Après une série de courts métrages sortis au fil des ans, le premier long métrage du réalisateur Maxime Roy, Les Héroïques, débarque dans une cinquantaine de salles en France. Cette œuvre, qui traite de la paternité et des liens fragiles qui unissent les gens, évoque la difficulté d’accomplir les tâches quotidiennes et d’honorer ses devoirs dans un monde qui ne laisse aucune place à l’expression ou à la digestion des émotions. Autant de thèmes sensibles et potentiellement effrayants dont Maxime Roy s’est emparé avec force pour son premier long-métrage.

Les Héroïques s’ouvre sur le long monologue d’un homme devant un groupe de parole des Alcooliques Anonymes. Sur un visage marqué par des années d’addiction, Michel explique son parcours, sa difficulté à accueillir son nouveau-né, dont il vient de se séparer de la mère. Il l’aime encore, il veut bien faire mais il n’y arrive pas. Il y a aussi son premier fils, Léo, à peine majeur. Et lui, Michel, qui n’arrive pas à joindre les deux bouts, qui dort dans une cave et survit au jour le jour. “J’aimerais bien venir un jour et ne pas être propre, de toute façon à quoi ça sert ? Je ne suis pas un gars propre.” Ce monologue est terrible, hypnotique, et l’interprétation de François Créton est déjà sublime… En trois minutes et quelques secondes, dont la violence donne une impression de longueur bien plus importante, tout le film est posé : dans ce monde hostile où se débattent de grandes solitudes, Michel va tenter de se relever, de s’occuper de ses proches qui le fuient et d’être heureux. Il part de très loin, et Les Héroïques prend son spectateur par la main pour lui faire suivre son chemin vers la rédemption, vers une renaissance. Commence alors un chemin difficile, celui de l’abandon des addictions et de la prise de responsabilité. Y parviendra-t-il ?

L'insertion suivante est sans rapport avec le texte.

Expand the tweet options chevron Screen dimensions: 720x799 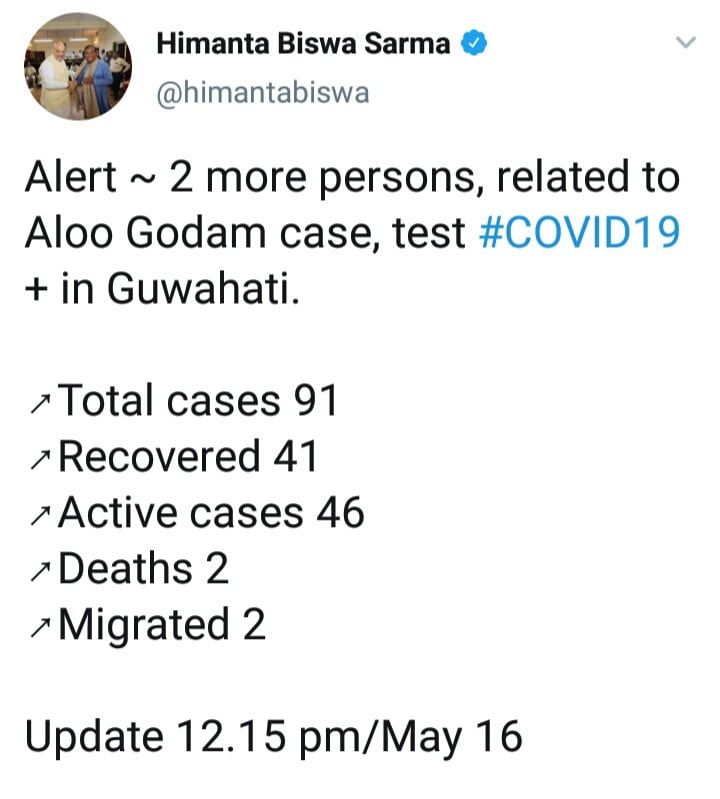(x=685, y=43)
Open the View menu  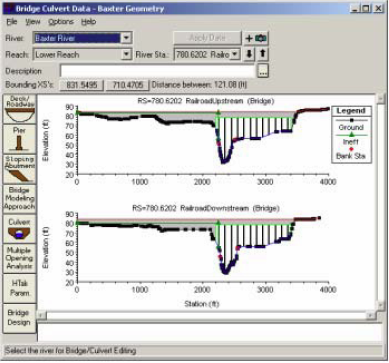(x=33, y=22)
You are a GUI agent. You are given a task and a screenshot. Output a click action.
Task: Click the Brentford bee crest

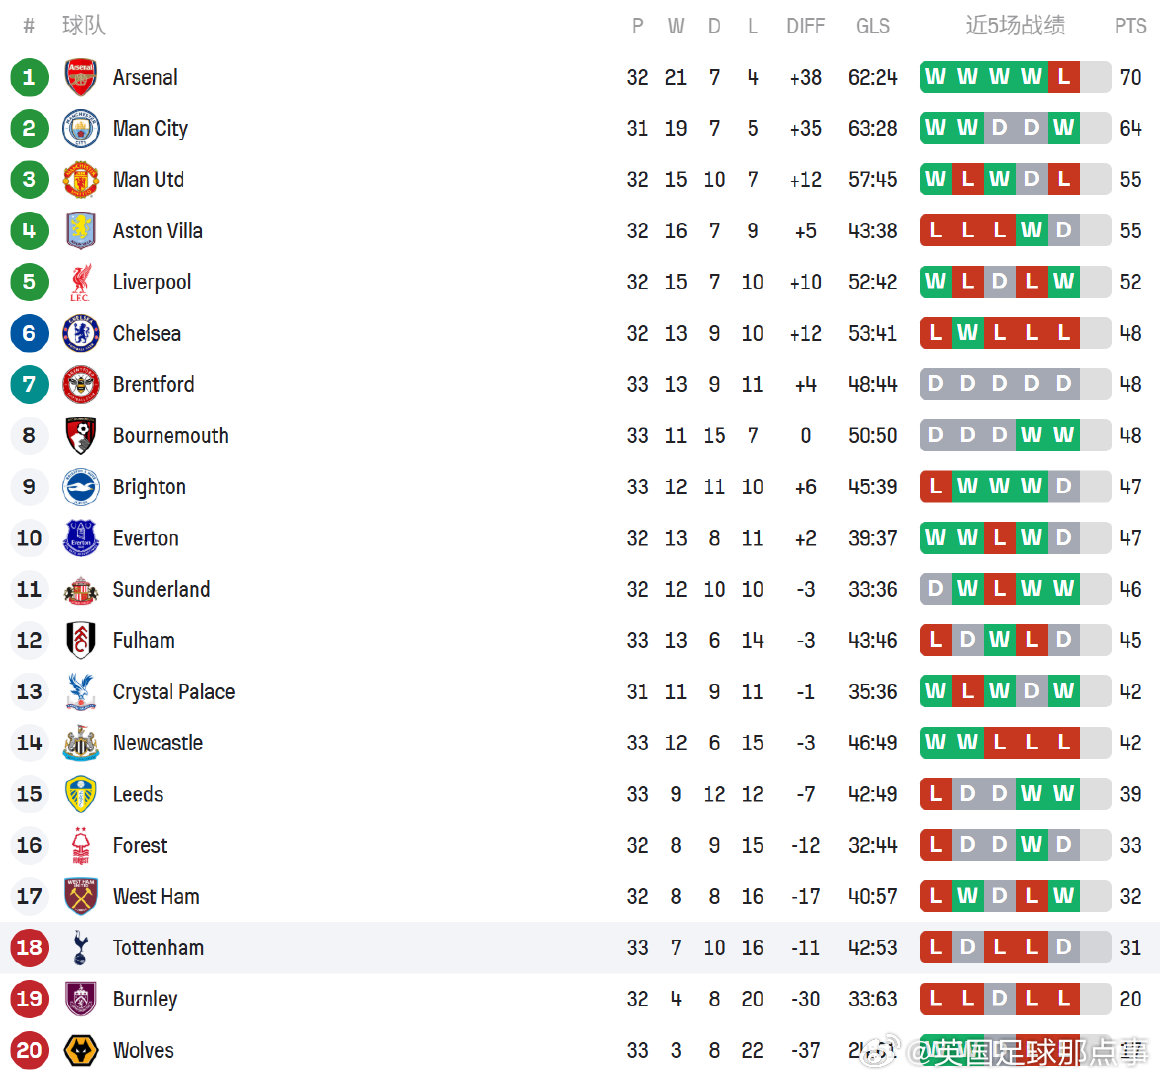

Road trip chez les Punk à chien.

Maxime Roy et François Créton ont réalisé ce film ensemble, de l’écriture au tournage, à partir d’un premier court-métrage tourné ensemble et déjà sur le même thème : Beautiful Loser. L’acteur trouve ici un rôle de fiction qu’il nourrit pourtant de ses propres expériences. Tatoué, émacié, souillé, il incarne un marginal dont la gentillesse et la sensibilité s’expriment maladroitement dans une société faite de solitudes. Il y a son ex Hélène (Clotilde Courau) et mère de leur nouveau-né, elle aussi isolée et fatiguée, son père Claude (Richard Bohringer), aigri et gravement malade, avec lequel il ne peut communiquer. Réparer ce lien, prendre acte du passé, c’est se tourner vers l’avenir, et c’est ce que veut montrer Les Héroïques. Être un homme, devenir un père et ne pas être seulement un enfant, c’est ici un impératif de se lier à l’autre, de prendre soin de lui, de construire ensemble une société. Les Héroïques, par la grâce de son récit, parvient en effet à dresser le portrait d’une société à bout de souffle, épuisée par ses difficultés et l’infinie solitude de ses individus. A la fois clown qui s’exprime en verlan, marginal au regard louche sur sa moto et sous sa veste brodée “Loser”, père gaffeur et amant sincère, Michel offre une version moderne, authentique et tragique du “syndrome de Peter Pan”. Il agit avec son fils Léo (Roméo Créton, véritable fils de François) comme s’ils avaient le même âge, partageant les mêmes joints et s’inscrivant dans une dynamique punk qui ne présage rien de bon. Les femmes qui l’entourent, Hélène et Josiane, la compagne de son père (Ariane Ascaride), n’ont qu’un mot à lui dire : “Grandis !”.

Dupontel sauce Peter Pan.

Les Héroïques est à son meilleur lorsqu’il dépeint les différentes nuances de la relation entre le père et le fils. Il est évident que ce lien complexe a en son cœur un fort désir de connexion, mais qu’il est enveloppé de couches de déception et de rancœurs de longue date. Le film a beaucoup de potentiel pour présenter un récit chargé d’émotion, mais la promesse n’est pas tenue car l’action est lente et l’histoire ne prend jamais vraiment son élan. Néanmoins, les solides performances des acteurs et les moments où les émotions profondes des personnages transparaissent font que le visionnage vaut la peine.

Note : 3.5 sur 5.

Les Héroïques au cinéma le 20 octobre 2021.